By two o'clock he was at the Three Boulders, where he got a fast horse and galloped into San Felipe by four. As he descended the last slope through the fastnesses of pines towards the little valley overlooked in its remoteness and purely pastoral simplicity by the gold-seeking immigrants,—its seclusion as one of the furthest northern Californian missions still preserved through its insignificance and the efforts of the remaining Brotherhood, who used it as an infirmary and a school for the few remaining Spanish families,—he remembered how he once blundered upon it with the boy while hotly pursued by a hue and cry from one of the larger towns, and how he found sanctuary there. He remembered how, when the pursuit was over, he had placed the boy there under the padre's charge. He had lied to his wife regarding the whereabouts of her son, but he had spoken truly regarding his free expenditure for the boy's maintenance, and the good fathers had accepted, equally for the child's sake as for the Church's sake, the generous “restitution” which this coarse, powerful, ruffianly looking father was apparently seeking to make. He was quite aware of it at the time, and had equally accepted it with grim cynicism; but it now came back to him with a new and smarting significance. Might THEY, too, not succeed in weaning the boy's affection from him, or if the mother had interfered, would they not side with her in claiming an equal right? He had sometimes laughed to himself over the security of this hiding-place, so unknown and so unlikely to be discovered by her, yet within easy reach of her friends and his enemies; he now ground his teeth over the mistake which his doting desire to keep his son accessible to him had caused him to make. He put spurs to his horse, dashed down the little, narrow, ill-paved street, through the deserted plaza, and pulled up in a cloud of dust before the only remaining tower, with its cracked belfry, of the half-ruined Mission church. A new dormitory and school-building had been extended from its walls, but in a subdued, harmonious, modest way, quite unlike the usual glaring white-pine glories of provincial towns. Steptoe laughed to himself bitterly. Some of his money had gone in it.

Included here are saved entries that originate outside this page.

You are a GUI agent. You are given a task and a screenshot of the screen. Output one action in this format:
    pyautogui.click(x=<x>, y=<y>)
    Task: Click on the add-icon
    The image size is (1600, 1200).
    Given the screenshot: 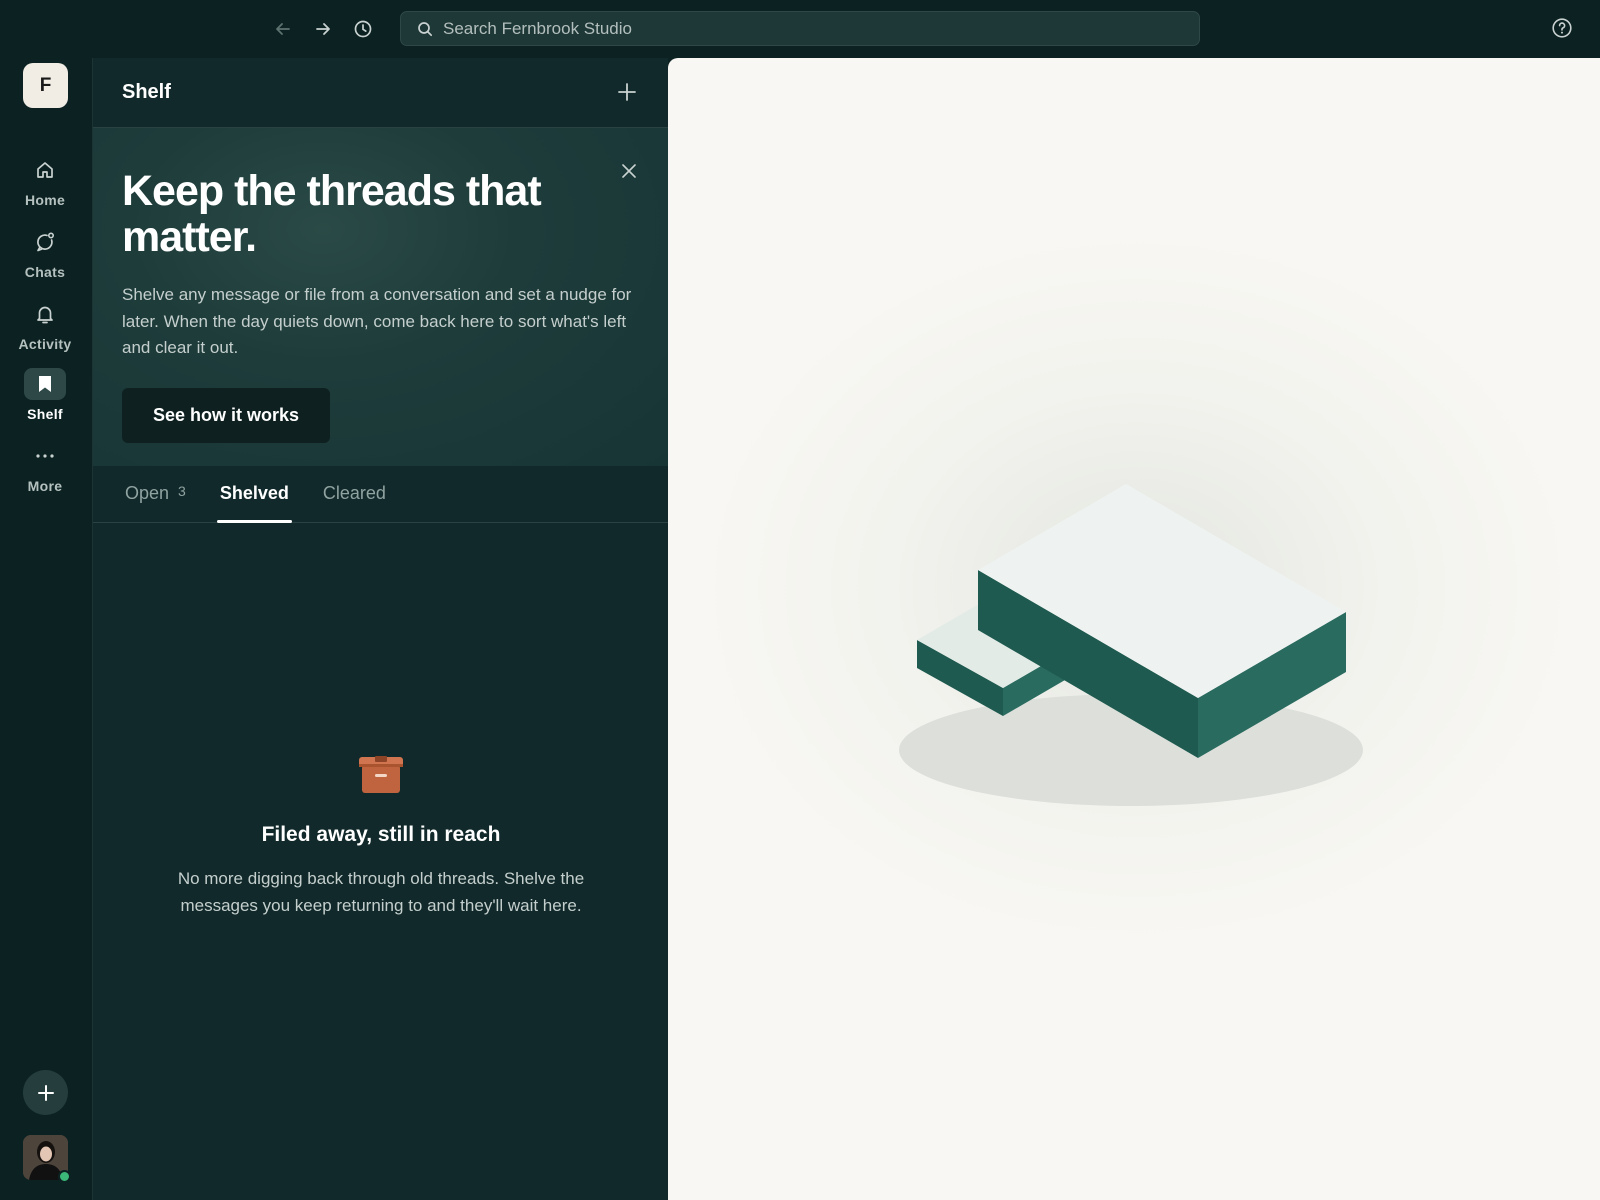 What is the action you would take?
    pyautogui.click(x=628, y=93)
    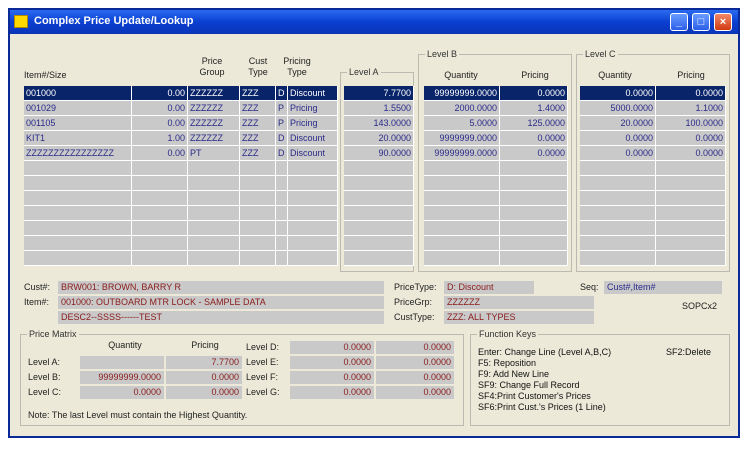 Image resolution: width=750 pixels, height=450 pixels. Describe the element at coordinates (723, 22) in the screenshot. I see `close-button: ×` at that location.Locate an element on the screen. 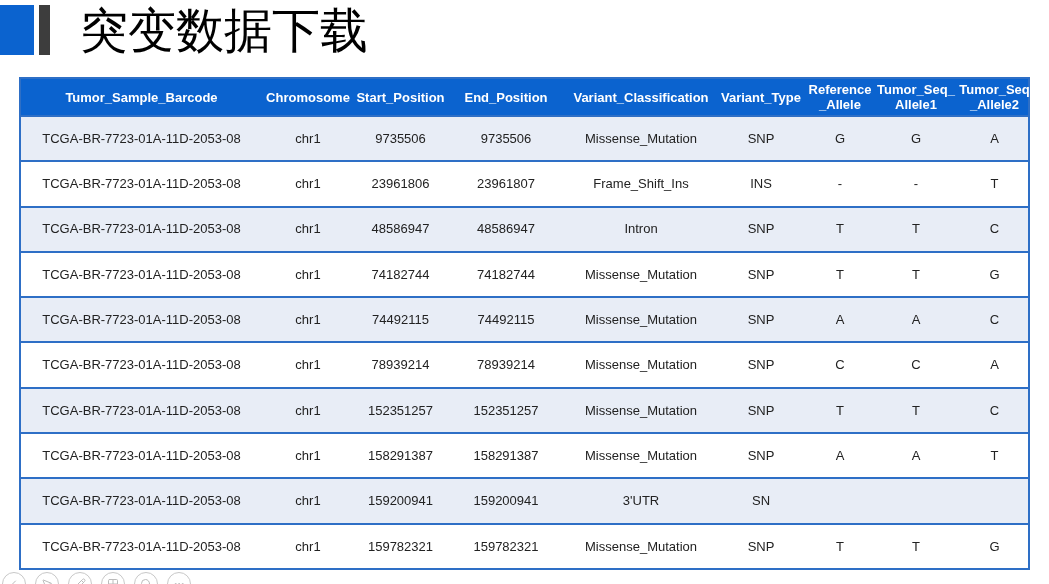  column-header: Variant_Type is located at coordinates (761, 97).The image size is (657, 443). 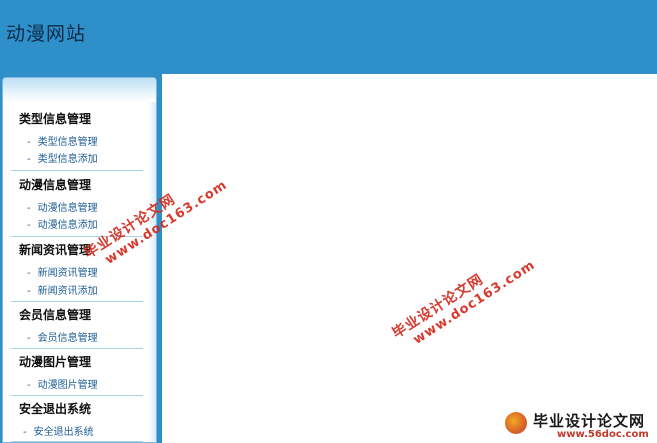 What do you see at coordinates (68, 160) in the screenshot?
I see `menu-item-label: 类型信息添加` at bounding box center [68, 160].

He seized the horsehair rope dangling from a bell by the wall and rang it sharply. A soft-footed priest appeared,—Father Dominico. “Eddy Horncastle? Ah! yes. Eddy, dear child, is gone.”
“Gone!” shouted Steptoe in a voice that startled the padre. “Where? When? With whom?”
“Pardon, senor, but for a time—only a pasear to the next village. It is his saint's day—he has half-holiday. He is a good boy. It is a little pleasure for him and for us.”